[Stored data]
________________________

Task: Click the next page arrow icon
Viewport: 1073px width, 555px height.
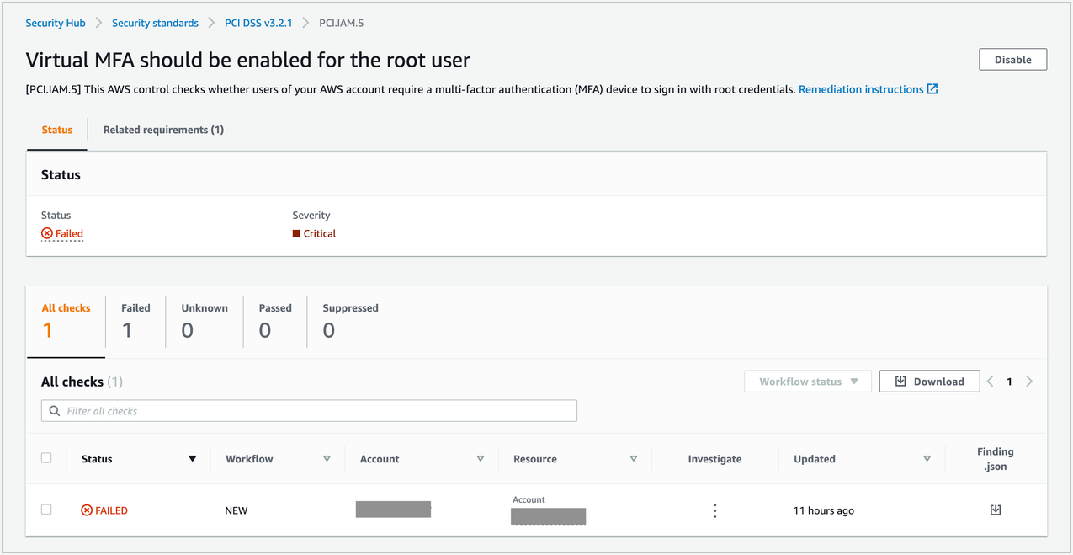Action: point(1028,381)
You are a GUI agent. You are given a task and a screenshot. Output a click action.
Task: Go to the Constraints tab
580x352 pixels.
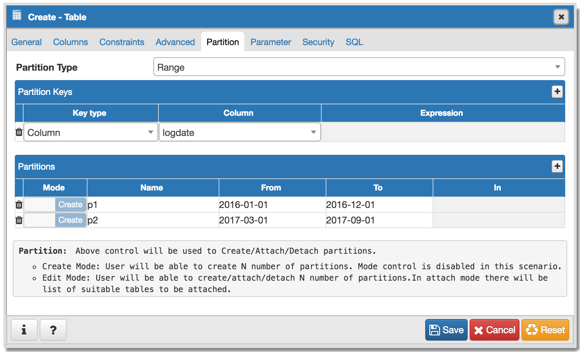pos(121,42)
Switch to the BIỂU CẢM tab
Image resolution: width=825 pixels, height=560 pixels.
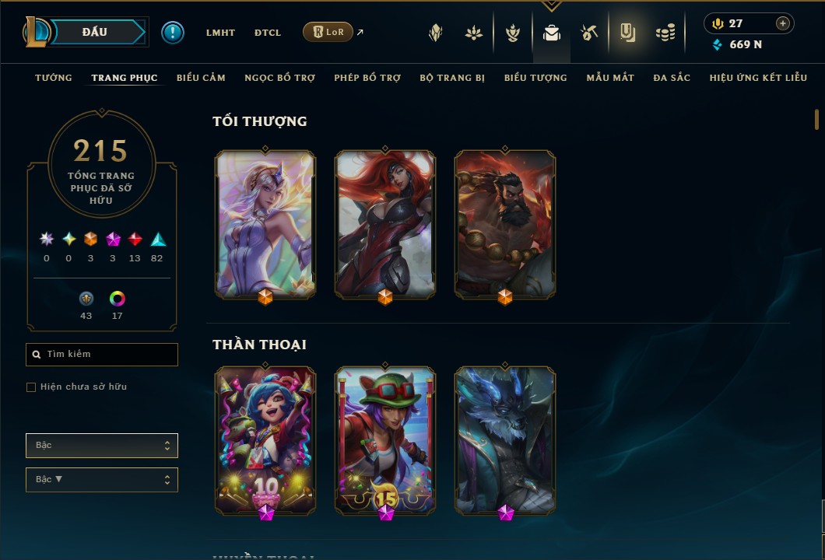[201, 78]
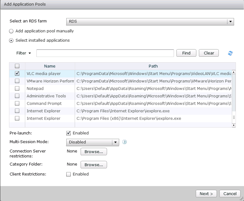This screenshot has width=244, height=201.
Task: Uncheck the VLC media player checkbox
Action: (x=17, y=74)
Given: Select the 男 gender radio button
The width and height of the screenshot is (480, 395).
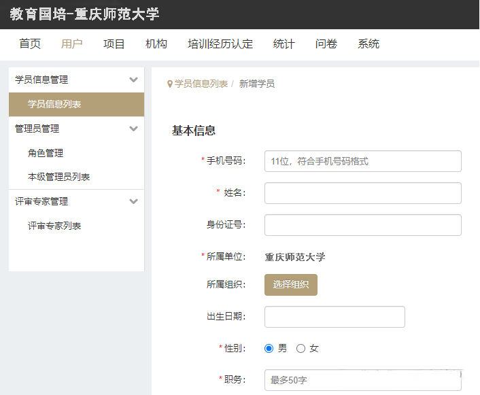Looking at the screenshot, I should (269, 348).
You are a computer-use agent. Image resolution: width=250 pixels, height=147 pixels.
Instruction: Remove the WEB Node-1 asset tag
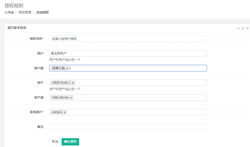73,83
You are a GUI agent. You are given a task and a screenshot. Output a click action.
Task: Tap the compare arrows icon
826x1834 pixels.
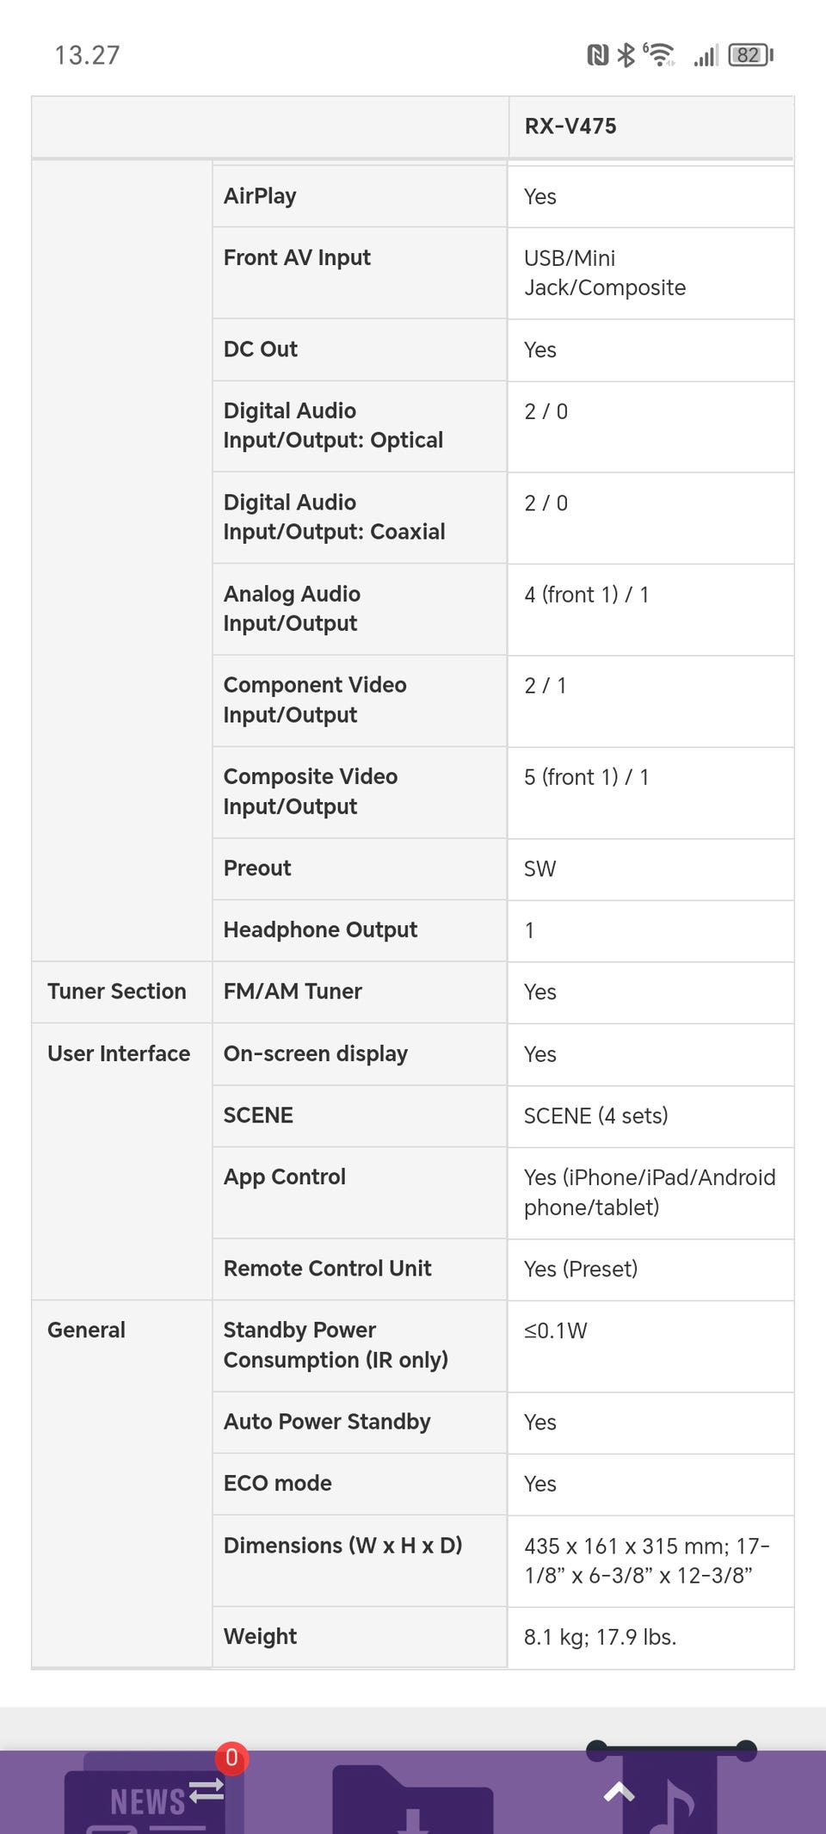(207, 1790)
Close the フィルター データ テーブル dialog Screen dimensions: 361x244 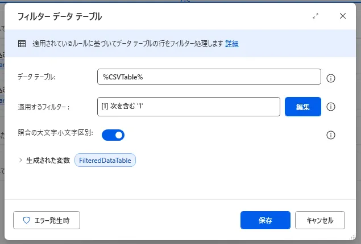[342, 16]

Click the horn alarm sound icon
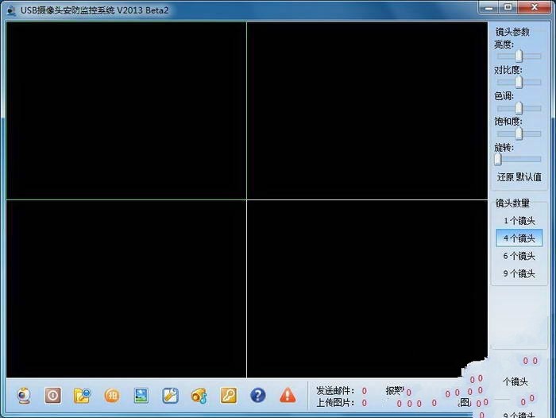point(199,396)
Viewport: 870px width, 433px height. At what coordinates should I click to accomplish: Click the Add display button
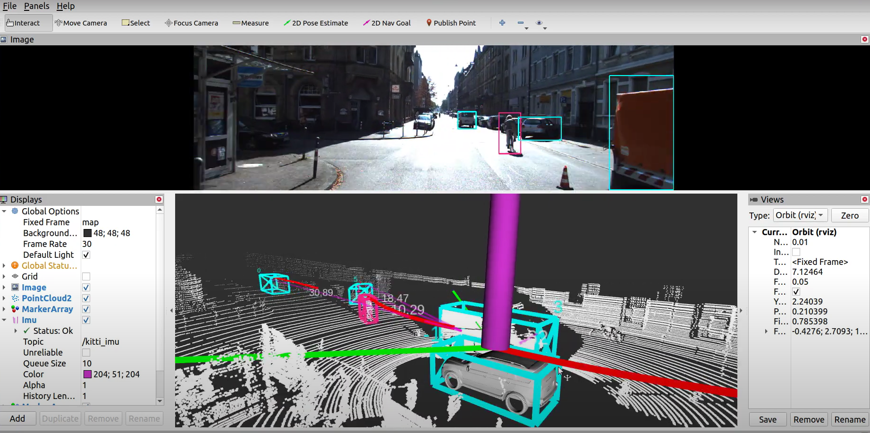[x=17, y=418]
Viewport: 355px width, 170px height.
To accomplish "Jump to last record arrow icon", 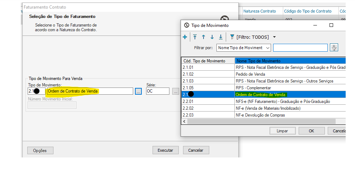I will [221, 37].
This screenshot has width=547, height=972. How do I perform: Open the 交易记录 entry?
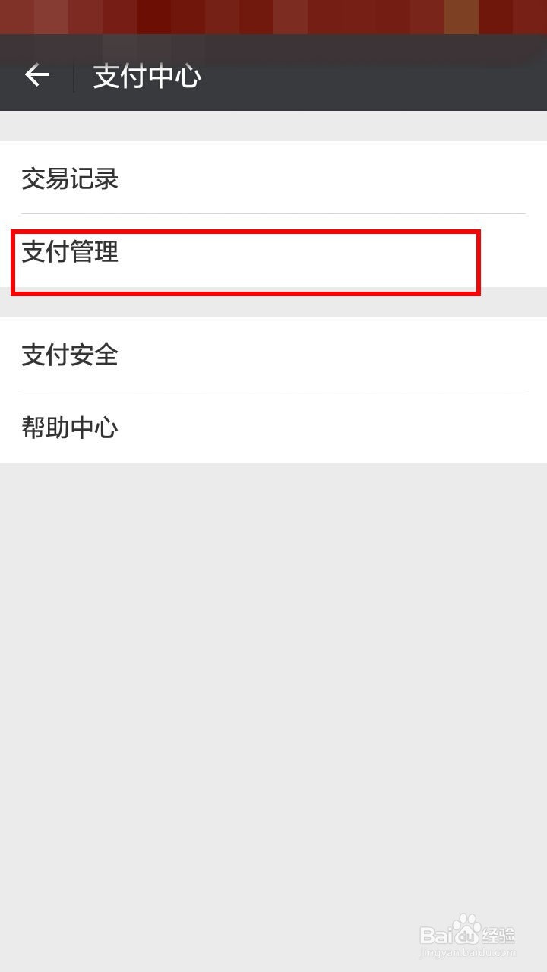coord(274,178)
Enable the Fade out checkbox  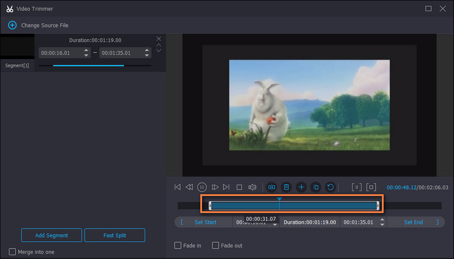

________________________

[YOUR OBJECTIVE]: Make an exact copy of the lines above, starting at the line that contains "This screenshot has width=547, height=972." and running through the final line of the entries. Omit the pictures.

[REPLY TO THE TASK]:
This screenshot has width=547, height=972. How do I perform: Open the 交易记录 entry?
coord(274,178)
Enable the Fade out checkbox  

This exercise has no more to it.